▸ **HOW TO COMPLETE THIS TASK**
From the first line of the data below, copy each line up to the one containing "Viewport: 752px width, 789px height.", and include that line too.

▸ **PROVIDED DATA**
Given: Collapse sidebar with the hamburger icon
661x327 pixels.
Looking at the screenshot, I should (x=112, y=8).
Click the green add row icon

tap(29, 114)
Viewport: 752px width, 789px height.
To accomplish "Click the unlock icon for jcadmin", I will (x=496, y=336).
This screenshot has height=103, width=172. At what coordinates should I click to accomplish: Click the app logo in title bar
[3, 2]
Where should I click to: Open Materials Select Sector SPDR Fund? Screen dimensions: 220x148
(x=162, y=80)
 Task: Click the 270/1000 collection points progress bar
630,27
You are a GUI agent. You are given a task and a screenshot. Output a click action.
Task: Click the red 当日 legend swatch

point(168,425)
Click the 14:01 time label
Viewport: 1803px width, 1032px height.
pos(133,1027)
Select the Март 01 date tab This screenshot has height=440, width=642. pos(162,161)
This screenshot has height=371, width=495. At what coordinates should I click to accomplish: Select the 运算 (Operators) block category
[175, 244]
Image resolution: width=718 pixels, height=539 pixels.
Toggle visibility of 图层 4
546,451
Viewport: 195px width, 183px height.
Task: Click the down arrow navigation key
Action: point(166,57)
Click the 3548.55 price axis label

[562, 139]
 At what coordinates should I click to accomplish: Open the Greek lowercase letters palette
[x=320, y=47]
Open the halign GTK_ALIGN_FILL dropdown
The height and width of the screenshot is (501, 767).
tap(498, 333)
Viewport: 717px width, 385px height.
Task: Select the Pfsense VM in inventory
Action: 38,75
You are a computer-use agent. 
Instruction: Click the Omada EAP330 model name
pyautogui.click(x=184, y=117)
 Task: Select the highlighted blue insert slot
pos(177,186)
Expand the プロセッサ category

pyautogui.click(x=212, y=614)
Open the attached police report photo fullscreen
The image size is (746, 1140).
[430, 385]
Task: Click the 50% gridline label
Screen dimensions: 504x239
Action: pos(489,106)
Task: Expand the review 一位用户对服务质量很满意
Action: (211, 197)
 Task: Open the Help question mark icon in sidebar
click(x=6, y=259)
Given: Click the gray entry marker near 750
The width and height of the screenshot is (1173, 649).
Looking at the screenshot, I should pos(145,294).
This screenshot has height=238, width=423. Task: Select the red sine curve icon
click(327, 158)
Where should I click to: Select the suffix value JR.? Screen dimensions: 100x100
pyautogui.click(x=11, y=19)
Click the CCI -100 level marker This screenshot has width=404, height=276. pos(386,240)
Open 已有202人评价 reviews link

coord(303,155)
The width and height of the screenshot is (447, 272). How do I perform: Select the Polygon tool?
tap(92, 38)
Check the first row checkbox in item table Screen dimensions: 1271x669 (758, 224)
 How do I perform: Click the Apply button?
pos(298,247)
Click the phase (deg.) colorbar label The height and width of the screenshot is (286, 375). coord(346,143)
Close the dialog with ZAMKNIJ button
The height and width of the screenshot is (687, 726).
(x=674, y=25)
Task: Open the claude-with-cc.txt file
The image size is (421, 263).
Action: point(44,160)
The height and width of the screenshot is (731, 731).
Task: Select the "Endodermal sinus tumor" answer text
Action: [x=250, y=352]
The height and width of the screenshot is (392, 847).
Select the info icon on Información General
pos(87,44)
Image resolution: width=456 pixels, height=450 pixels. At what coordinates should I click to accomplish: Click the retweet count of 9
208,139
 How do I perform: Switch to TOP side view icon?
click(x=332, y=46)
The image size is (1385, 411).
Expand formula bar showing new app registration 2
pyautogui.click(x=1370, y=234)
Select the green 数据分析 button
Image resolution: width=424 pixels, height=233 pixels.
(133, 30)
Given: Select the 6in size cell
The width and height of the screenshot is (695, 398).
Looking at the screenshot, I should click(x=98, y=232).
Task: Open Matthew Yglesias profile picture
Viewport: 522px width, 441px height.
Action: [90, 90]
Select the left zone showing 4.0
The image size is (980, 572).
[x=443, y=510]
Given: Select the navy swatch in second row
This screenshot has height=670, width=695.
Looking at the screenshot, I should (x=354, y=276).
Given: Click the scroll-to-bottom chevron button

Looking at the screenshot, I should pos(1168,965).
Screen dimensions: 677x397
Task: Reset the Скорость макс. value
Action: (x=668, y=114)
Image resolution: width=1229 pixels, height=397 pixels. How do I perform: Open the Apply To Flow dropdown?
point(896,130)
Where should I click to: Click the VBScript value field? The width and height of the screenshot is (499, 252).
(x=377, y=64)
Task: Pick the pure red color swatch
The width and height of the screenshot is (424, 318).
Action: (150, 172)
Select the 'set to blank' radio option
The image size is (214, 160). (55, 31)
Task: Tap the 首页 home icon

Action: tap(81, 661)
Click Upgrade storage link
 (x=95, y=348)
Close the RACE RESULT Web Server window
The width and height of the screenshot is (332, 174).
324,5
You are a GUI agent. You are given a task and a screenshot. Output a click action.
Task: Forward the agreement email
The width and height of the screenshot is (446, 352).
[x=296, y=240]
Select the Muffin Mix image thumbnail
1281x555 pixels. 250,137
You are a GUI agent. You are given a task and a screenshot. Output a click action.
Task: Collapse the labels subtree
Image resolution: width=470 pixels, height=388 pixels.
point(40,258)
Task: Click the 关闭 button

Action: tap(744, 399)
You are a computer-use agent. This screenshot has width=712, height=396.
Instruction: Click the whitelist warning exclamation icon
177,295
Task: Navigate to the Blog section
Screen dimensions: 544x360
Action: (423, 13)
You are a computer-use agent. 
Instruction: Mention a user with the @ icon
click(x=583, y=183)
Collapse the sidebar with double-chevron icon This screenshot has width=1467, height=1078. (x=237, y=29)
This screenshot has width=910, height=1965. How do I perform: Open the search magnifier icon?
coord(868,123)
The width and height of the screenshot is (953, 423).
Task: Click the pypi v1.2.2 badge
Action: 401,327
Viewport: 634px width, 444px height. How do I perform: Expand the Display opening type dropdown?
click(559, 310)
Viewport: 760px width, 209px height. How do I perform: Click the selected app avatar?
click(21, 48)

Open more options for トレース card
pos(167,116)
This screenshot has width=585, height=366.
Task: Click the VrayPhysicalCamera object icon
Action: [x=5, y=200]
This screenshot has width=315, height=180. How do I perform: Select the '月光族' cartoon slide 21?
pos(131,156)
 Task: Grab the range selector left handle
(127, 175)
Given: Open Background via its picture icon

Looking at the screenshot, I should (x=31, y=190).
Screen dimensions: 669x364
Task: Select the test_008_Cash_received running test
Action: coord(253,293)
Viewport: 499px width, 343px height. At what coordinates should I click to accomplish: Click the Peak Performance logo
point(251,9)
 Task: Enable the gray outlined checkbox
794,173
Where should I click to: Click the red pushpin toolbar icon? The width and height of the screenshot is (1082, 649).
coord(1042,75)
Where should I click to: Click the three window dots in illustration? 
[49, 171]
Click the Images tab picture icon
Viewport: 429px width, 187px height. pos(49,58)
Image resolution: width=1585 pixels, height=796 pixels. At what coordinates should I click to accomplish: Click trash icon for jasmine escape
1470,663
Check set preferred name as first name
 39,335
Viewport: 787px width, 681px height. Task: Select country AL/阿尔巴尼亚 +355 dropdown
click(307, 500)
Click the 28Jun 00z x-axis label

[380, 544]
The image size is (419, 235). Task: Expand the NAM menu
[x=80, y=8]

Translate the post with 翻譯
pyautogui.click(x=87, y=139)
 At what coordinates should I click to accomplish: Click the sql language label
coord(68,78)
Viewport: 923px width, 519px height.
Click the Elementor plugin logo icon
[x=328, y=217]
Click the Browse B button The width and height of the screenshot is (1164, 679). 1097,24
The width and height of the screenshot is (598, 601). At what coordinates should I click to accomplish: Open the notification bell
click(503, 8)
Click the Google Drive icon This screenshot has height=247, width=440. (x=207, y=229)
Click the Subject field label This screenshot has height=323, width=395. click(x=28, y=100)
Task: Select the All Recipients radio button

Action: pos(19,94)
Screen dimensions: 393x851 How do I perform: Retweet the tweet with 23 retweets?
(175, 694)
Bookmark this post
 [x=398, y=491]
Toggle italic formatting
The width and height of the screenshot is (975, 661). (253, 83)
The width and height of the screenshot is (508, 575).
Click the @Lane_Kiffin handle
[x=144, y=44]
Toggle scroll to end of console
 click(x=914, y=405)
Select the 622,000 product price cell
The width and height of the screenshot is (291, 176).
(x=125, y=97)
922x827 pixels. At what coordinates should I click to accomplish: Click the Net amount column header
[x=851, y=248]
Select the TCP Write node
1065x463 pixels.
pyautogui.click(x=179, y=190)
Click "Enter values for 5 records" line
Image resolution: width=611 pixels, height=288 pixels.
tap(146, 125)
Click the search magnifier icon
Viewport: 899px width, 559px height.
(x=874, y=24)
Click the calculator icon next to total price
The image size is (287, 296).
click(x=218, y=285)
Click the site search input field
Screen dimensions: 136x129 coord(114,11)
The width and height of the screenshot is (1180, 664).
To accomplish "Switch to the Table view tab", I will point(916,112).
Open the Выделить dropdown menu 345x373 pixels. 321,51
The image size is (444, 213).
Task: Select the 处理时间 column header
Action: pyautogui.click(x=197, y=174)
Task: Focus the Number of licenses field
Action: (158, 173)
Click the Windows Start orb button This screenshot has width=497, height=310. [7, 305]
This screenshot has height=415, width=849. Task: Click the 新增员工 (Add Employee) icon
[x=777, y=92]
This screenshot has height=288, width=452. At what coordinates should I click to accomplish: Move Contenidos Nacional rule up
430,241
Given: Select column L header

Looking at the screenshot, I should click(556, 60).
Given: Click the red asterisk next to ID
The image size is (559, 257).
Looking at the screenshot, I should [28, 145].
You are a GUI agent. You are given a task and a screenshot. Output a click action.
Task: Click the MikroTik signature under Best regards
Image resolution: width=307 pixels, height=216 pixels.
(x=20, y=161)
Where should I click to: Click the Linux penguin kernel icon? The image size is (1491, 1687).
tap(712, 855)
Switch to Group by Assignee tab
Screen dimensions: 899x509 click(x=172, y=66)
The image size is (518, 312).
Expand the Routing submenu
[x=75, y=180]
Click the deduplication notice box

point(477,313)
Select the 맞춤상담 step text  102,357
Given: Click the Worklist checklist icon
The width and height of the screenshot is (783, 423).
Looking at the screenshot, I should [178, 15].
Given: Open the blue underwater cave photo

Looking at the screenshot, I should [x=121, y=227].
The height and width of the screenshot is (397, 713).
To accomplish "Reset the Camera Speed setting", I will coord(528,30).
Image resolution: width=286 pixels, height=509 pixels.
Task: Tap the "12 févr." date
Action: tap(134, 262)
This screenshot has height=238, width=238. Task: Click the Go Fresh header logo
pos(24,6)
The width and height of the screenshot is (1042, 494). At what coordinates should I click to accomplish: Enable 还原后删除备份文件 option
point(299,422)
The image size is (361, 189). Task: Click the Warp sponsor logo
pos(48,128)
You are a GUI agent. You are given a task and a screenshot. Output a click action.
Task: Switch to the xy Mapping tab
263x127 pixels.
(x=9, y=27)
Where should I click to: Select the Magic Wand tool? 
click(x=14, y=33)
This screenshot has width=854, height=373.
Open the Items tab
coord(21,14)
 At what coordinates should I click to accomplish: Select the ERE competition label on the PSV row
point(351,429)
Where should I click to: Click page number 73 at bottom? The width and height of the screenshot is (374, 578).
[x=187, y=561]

▸ **RESPONSE**
Given: Collapse sidebar with the hamburger icon
661x327 pixels.
Looking at the screenshot, I should (x=112, y=8).
Click the green add row icon

tap(29, 114)
Viewport: 752px width, 789px height.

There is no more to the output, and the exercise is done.